Figure 1 shows a product development process for a smart speaker which consists of a speaker component, Printed Circuit Board (PCB), assembled electric components, and the final product with a speaker cabinet. For the smart speaker’s development, a three step simulation-driven virtual prototyping methodology is applied in this article. The first step is to design, verify and analyze the PCB layout design, the second step is design and integration for the Bluetooth antenna embedded on the PCB and positioned inside the speaker cabinet, and the third step is the smart speaker’s wireless communication performance evaluation by considering neighboring wireless products.

     Speaker                            PCB                        Assembled electronics          Final product        

 

Figure 1. Product development process for a smart speaker.

 

This article is organized as follows.  In section II, PCB design concept and main functions for a smart speaker are introduced and explained.
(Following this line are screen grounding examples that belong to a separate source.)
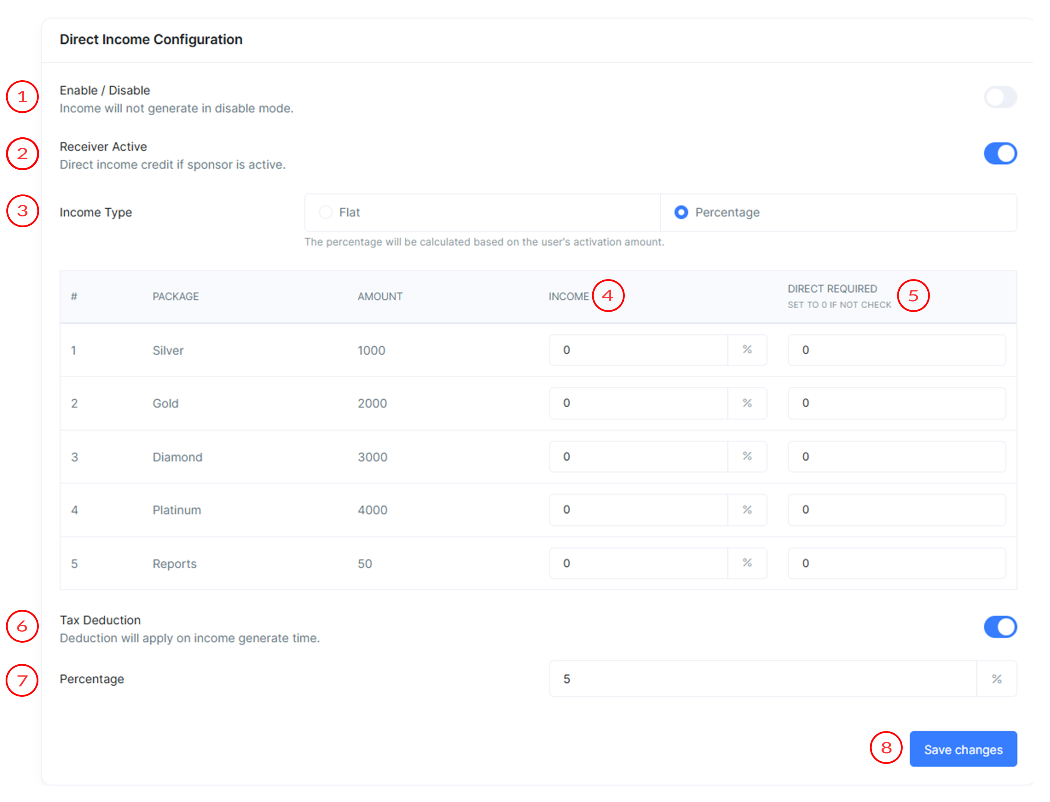Click the percent icon beside tax percentage
The height and width of the screenshot is (802, 1050).
997,679
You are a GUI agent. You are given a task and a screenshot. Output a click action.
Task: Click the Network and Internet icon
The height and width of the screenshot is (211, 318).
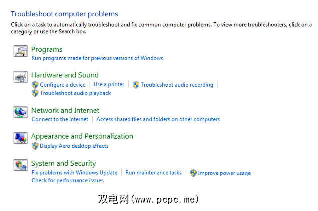point(20,112)
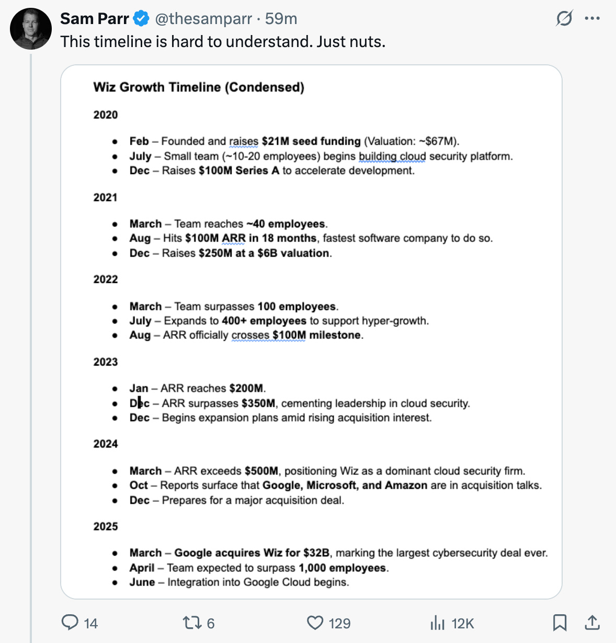Repost using the retweet arrows icon

point(191,623)
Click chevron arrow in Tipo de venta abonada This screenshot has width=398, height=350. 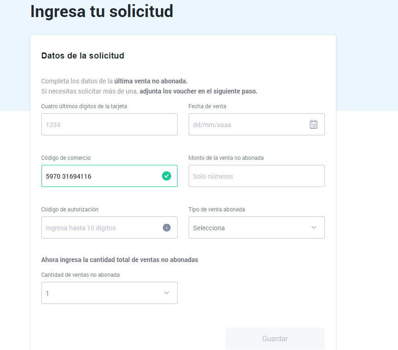[314, 228]
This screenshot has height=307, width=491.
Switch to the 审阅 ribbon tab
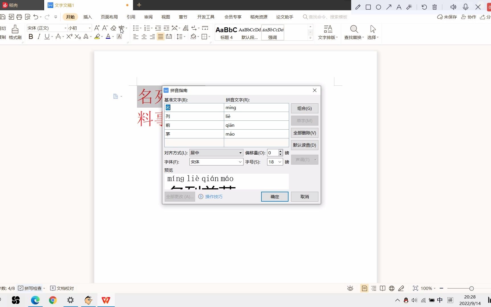[148, 17]
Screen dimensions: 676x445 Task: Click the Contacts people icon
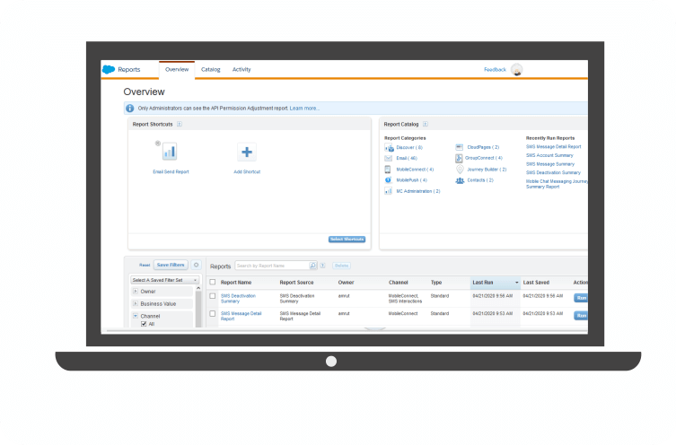(x=460, y=180)
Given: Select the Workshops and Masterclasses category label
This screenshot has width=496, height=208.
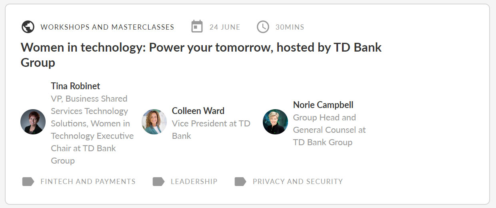Looking at the screenshot, I should (107, 27).
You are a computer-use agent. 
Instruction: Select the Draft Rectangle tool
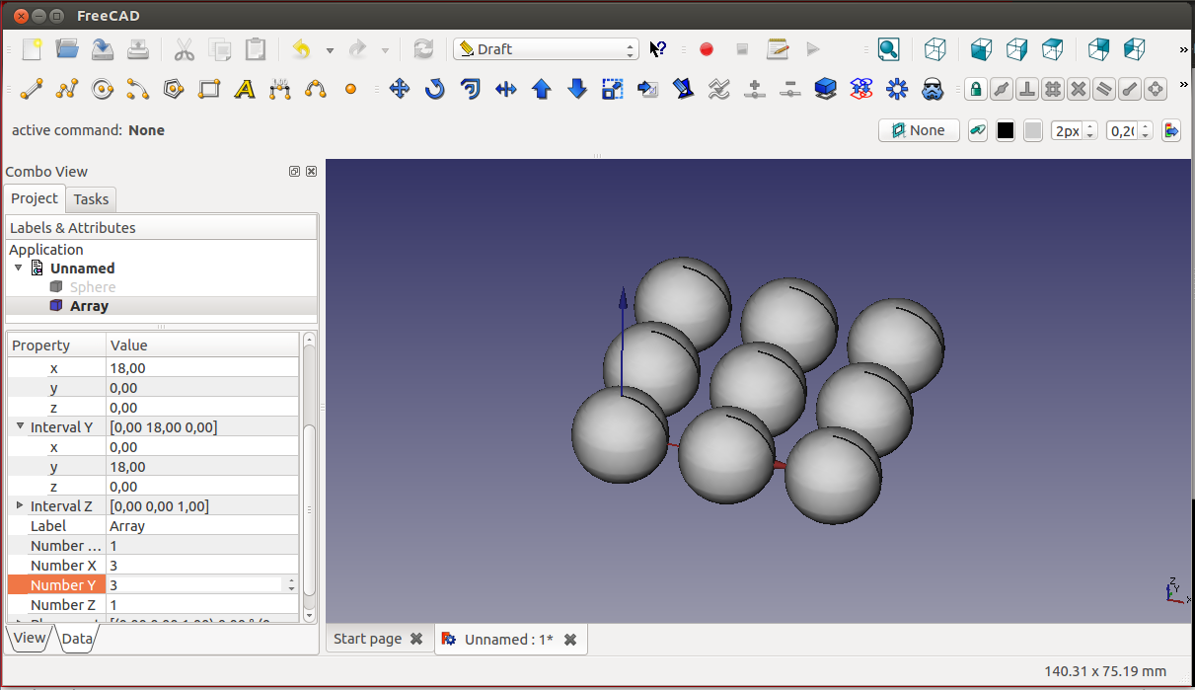[x=209, y=90]
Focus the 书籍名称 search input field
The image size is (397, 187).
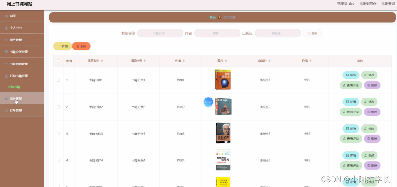pyautogui.click(x=160, y=33)
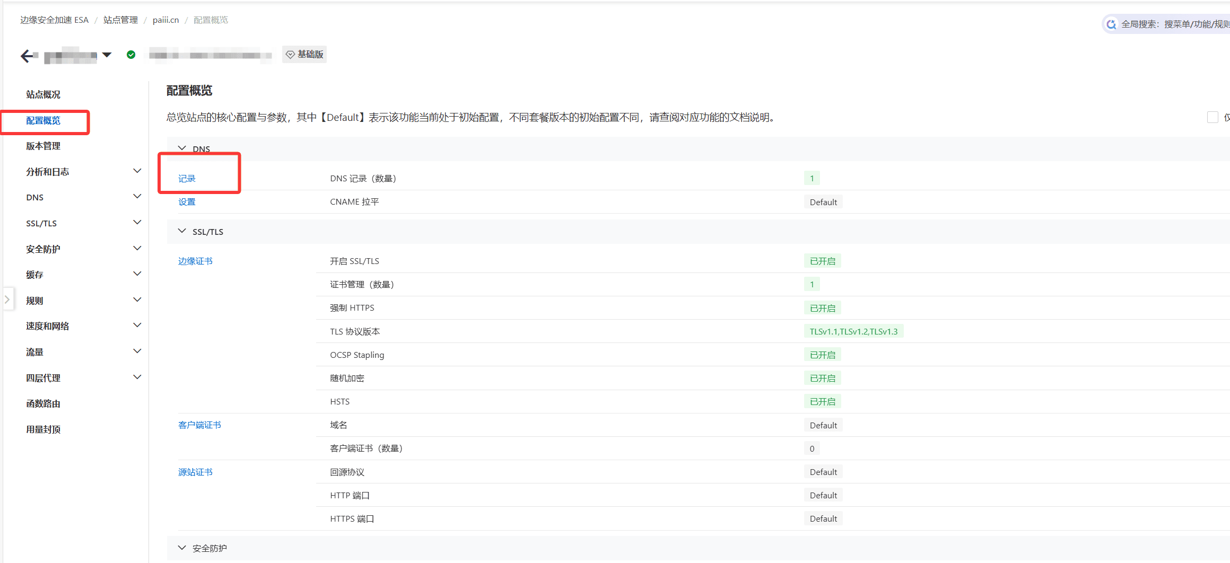
Task: Select 版本管理 in the sidebar
Action: pyautogui.click(x=43, y=146)
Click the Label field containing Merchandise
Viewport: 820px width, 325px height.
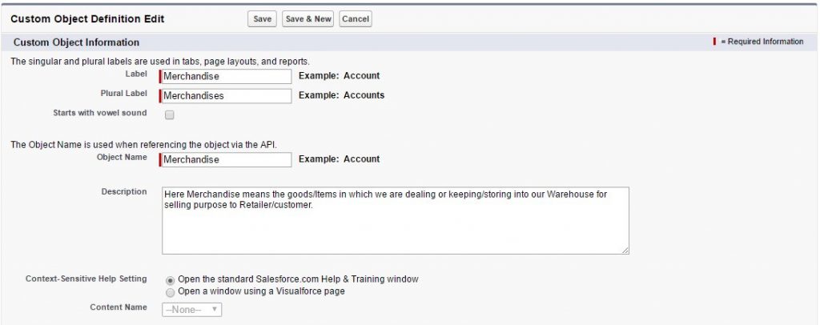[227, 76]
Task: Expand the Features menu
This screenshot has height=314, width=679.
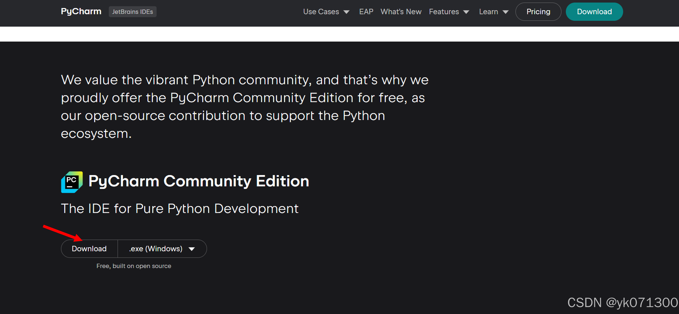Action: click(x=444, y=12)
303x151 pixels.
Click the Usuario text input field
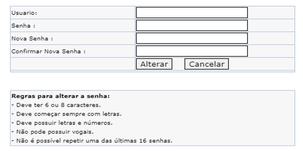point(191,13)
Subsequently, rule-based verification and signal integrity (SI)/thermal analysis methods are applied to upgrade the product’s electric performances such as noise-free audio qualities and high-speed data exchange. In section III, miniature techniques are utilized to design for a Bluetooth antenna on the PCB. Besides, the designed antenna is tuned for the integration on the PCB and then the position of the PCB inside a speaker cabinet is studied for optimal performances. In section IV, the smart speaker’s wireless communication performances are simulated to evaluate the quality of the product in realistic operating environment. Particularly, the Bluetooth’s coverage of the smart speaker is estimated by calculating network parameters (data rate and throughput) as well as interference effects due to the smart speaker with other wireless devices inside home environment. Section V summarizes with conclusions.

 

II. PCB Design, Verification and Analysis

 PCB design for smart speaker

The current generation of smart speakers receives audio signals wirelessly using radio frequency waves. One of the most popular radio frequency standards that supports audio transmission to speakers is – Bluetooth (BT).5 The basic building blocks of a smart speaker include the wireless section (mostly Bluetooth), the charging circuitry, audio amplifier for quality audio output, a user informative output (e.g. Liquid Crystal Display, LCD) and the main controller with the memory, providing a reliable connection between these blocks. Further additions are made to enhance the feature list. A block diagram representation of a basic smart speaker is shown in Figure 2. To understand the electrical operations of the smart speaker, power supply flow is drawn in red from the USB connector toward the other functional blocks. Similarly, the blue line and green line indicate the digital signal and audio signal exchange among the blocks, respectively.

 

 

Figure 2. Block diagram of a basic smart speaker.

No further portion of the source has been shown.